Note that HC and HT scores were continuous measures, and we acknowledge that the 95th percentile threshold we used to identify hubs is potentially arbitrary. Nevertheless, our simulation results suggested that the functional hubs we identified are critical in facilitating information integration at both global and local scales relative to regions we designated as non-hubs. Removing (lesioning) connections to functional hubs drastically reduced the efficiency of functional brain networks, indicating that long-range transmission of information would occur more slowly and at a higher metabolic cost. The clustering coefficient was also reduced when hubs were lesioned, suggesting that the removal of functional hubs impairs the brain's ability to form tightly connected local clusters or sub-networks, a hallmark of small-world brain networks (Achard et al. 2006). The functional importance of hubs is further underscored by previous studies demonstrating that deficits in hubs could contribute to the symptoms of neurologic and psychiatric disorders (Bassett et al. 2008; Buckner et al. 2009; Cole et al. 2011).

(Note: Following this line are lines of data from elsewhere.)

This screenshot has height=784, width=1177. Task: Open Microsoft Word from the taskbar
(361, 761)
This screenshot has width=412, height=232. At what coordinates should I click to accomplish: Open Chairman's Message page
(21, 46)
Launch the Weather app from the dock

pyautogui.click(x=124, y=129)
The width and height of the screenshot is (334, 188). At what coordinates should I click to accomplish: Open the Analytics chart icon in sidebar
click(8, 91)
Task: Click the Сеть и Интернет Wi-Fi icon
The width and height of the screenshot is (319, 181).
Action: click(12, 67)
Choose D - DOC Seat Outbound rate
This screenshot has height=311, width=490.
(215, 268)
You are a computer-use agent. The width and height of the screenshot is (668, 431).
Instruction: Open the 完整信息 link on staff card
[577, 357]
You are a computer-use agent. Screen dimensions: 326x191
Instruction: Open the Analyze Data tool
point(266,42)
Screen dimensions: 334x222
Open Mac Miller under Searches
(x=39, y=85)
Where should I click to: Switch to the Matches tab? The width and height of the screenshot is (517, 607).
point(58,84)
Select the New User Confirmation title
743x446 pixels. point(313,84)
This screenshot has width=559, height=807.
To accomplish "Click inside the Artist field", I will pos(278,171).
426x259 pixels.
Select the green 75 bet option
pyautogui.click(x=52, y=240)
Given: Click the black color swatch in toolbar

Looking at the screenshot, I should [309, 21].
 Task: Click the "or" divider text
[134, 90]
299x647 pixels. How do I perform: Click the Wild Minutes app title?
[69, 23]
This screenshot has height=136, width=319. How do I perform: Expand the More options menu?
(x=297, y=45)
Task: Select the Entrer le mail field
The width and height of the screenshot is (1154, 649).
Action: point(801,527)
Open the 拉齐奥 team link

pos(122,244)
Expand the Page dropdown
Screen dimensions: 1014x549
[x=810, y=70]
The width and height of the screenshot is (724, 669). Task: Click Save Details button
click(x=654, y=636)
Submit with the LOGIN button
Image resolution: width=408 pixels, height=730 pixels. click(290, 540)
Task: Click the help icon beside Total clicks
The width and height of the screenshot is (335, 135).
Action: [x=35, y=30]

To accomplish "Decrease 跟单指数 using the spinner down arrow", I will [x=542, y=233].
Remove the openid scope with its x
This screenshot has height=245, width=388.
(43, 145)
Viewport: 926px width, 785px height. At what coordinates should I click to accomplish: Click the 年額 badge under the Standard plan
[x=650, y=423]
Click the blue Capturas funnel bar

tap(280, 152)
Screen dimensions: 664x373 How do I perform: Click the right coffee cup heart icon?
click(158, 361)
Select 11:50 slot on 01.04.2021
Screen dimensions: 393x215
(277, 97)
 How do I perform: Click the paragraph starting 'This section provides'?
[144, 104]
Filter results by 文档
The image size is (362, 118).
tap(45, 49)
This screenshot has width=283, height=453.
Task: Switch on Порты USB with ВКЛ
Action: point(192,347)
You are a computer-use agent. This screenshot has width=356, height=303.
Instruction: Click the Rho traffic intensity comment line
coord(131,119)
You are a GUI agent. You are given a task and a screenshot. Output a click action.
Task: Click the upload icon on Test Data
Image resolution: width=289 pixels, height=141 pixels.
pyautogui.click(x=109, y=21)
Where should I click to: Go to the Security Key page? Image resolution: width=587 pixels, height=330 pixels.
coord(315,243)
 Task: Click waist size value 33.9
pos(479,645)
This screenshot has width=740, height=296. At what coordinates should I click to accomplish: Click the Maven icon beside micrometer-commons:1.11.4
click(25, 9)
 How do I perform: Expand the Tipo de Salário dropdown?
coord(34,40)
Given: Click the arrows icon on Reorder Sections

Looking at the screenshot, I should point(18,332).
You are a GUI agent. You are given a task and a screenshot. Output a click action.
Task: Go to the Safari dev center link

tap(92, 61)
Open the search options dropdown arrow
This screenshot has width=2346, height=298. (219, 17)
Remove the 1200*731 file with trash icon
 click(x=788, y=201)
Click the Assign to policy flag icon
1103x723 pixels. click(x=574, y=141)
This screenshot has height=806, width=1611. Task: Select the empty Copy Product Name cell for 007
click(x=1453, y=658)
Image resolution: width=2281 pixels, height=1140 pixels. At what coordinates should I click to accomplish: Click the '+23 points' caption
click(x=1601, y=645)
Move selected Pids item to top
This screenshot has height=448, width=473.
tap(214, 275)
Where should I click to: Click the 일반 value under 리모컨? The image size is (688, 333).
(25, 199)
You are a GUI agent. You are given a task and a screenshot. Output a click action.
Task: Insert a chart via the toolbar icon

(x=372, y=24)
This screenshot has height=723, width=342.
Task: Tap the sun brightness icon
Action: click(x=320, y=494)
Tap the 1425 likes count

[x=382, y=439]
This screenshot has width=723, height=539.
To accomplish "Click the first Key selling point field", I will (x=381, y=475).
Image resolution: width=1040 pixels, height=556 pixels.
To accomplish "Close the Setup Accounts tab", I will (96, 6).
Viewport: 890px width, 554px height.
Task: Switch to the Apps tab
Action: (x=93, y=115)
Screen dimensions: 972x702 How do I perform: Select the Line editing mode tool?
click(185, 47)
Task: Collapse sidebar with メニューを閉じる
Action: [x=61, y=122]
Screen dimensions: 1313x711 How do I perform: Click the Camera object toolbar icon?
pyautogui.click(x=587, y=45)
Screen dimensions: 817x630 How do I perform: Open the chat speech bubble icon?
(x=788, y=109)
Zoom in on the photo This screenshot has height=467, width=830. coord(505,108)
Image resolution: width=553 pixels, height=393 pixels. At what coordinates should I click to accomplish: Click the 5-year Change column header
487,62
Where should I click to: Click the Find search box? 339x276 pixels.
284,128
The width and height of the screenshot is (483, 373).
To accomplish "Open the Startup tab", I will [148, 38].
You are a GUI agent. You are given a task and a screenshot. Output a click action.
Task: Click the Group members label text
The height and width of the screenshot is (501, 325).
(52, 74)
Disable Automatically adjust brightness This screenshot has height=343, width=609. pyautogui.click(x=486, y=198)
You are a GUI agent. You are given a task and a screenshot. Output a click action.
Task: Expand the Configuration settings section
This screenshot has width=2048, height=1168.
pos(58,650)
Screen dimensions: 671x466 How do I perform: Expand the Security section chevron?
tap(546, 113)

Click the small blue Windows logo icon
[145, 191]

The Development of Functional Brain Networks and Hub Architecture

No age-related differences were found in the location of functional hubs. Neither did we observe differences in the strengths of HC, HT, and node centrality measures in functional hub regions. Our simulated hub lesioning findings suggest that across all age groups, functional hubs are critical in integrating information within tightly connected local clusters and in maintaining the efficiency of information transmission. Furthermore, functional hubs formed a small-world hub-to-hub network in which clustering coefficients, small-worldness, and efficiency of the hub-to-hub network were high regardless of age. It is important to note that non-significant age-related changes in hub scores and graph metrics could be due to the lack of statistical power or high variability across subjects. Although null hypothesis significance tests cannot conclusively prove that these measures do not change with age, we also conducted traditional effect size analyses and Bayesian correlational analyses to estimate the strength of the association between age and hub scores. These analyses corroborated that age-related changes in hub scores are likely small or absent in the age range observed.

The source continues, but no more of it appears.